Reproduce every entry exactly as shown.

» **Records supplied**
Start of Block
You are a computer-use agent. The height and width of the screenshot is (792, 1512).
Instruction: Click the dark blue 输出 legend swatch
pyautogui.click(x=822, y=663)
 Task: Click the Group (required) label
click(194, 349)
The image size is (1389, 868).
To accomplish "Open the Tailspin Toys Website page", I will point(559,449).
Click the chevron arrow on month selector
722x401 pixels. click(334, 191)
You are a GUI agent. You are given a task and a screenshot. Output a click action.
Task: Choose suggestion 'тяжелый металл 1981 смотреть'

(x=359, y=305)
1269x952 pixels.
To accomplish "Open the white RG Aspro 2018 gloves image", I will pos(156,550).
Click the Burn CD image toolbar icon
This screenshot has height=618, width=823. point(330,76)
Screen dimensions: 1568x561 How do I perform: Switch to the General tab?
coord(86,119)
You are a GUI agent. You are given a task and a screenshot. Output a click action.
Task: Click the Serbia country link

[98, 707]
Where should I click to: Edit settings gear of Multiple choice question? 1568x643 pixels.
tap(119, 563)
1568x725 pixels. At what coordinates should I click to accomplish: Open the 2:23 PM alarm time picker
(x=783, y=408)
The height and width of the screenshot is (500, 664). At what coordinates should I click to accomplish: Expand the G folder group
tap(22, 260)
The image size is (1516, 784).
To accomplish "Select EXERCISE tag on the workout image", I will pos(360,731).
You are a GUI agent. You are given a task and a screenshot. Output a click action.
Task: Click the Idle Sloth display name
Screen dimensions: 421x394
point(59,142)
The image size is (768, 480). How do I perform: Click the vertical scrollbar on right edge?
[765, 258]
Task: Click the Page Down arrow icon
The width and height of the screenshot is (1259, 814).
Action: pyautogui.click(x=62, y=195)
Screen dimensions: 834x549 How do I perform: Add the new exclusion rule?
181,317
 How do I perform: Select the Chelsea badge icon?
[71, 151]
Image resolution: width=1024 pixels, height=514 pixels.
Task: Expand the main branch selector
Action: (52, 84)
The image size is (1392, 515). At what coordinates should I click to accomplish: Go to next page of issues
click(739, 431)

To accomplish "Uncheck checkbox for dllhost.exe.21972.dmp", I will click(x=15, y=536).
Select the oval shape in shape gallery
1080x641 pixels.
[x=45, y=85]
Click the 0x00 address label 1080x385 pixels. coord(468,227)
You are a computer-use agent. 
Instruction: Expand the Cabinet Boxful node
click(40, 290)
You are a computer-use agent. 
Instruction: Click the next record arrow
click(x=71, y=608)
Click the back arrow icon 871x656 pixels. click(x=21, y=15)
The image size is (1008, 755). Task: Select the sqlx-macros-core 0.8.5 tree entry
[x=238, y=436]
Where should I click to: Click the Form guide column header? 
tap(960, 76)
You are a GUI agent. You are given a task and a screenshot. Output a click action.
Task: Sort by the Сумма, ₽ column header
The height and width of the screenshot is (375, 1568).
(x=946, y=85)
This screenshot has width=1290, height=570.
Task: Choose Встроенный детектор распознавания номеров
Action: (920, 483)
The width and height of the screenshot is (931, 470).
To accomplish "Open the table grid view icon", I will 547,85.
End of Block
» **Answer below**
You are a computer-use agent. The height and width of the screenshot is (792, 1512).
Instruction: Click the dark blue 输出 legend swatch
pyautogui.click(x=822, y=663)
 Task: Click the Group (required) label
click(194, 349)
The image size is (1389, 868).
To accomplish "Open the Tailspin Toys Website page", I will point(559,449).
Click the chevron arrow on month selector
722x401 pixels. click(334, 191)
You are a GUI agent. You are given a task and a screenshot. Output a click action.
Task: Choose suggestion 'тяжелый металл 1981 смотреть'

(x=359, y=305)
1269x952 pixels.
To accomplish "Open the white RG Aspro 2018 gloves image", I will pos(156,550).
Click the Burn CD image toolbar icon
This screenshot has height=618, width=823. point(330,76)
Screen dimensions: 1568x561 How do I perform: Switch to the General tab?
coord(86,119)
You are a GUI agent. You are given a task and a screenshot. Output a click action.
Task: Click the Serbia country link

[98, 707]
Where should I click to: Edit settings gear of Multiple choice question? 1568x643 pixels.
tap(119, 563)
1568x725 pixels. At what coordinates should I click to accomplish: Open the 2:23 PM alarm time picker
(x=783, y=408)
The height and width of the screenshot is (500, 664). At what coordinates should I click to accomplish: Expand the G folder group
tap(22, 260)
The image size is (1516, 784).
To accomplish "Select EXERCISE tag on the workout image", I will pos(360,731).
You are a GUI agent. You are given a task and a screenshot. Output a click action.
Task: Click the Idle Sloth display name
Screen dimensions: 421x394
point(59,142)
The image size is (768, 480). How do I perform: Click the vertical scrollbar on right edge?
[765, 258]
Task: Click the Page Down arrow icon
The width and height of the screenshot is (1259, 814).
Action: pyautogui.click(x=62, y=195)
Screen dimensions: 834x549 How do I perform: Add the new exclusion rule?
181,317
 How do I perform: Select the Chelsea badge icon?
[71, 151]
Image resolution: width=1024 pixels, height=514 pixels.
Task: Expand the main branch selector
Action: (52, 84)
The image size is (1392, 515). At what coordinates should I click to accomplish: Go to next page of issues
click(739, 431)

To accomplish "Uncheck checkbox for dllhost.exe.21972.dmp", I will click(x=15, y=536).
Select the oval shape in shape gallery
1080x641 pixels.
[x=45, y=85]
Click the 0x00 address label 1080x385 pixels. coord(468,227)
You are a computer-use agent. 
Instruction: Expand the Cabinet Boxful node
click(40, 290)
You are a computer-use agent. 
Instruction: Click the next record arrow
click(x=71, y=608)
Click the back arrow icon 871x656 pixels. click(x=21, y=15)
The image size is (1008, 755). Task: Select the sqlx-macros-core 0.8.5 tree entry
[x=238, y=436]
Where should I click to: Click the Form guide column header? 
tap(960, 76)
You are a GUI agent. You are given a task and a screenshot. Output a click action.
Task: Sort by the Сумма, ₽ column header
The height and width of the screenshot is (375, 1568).
(x=946, y=85)
This screenshot has width=1290, height=570.
Task: Choose Встроенный детектор распознавания номеров
Action: (920, 483)
The width and height of the screenshot is (931, 470).
To accomplish "Open the table grid view icon", I will 547,85.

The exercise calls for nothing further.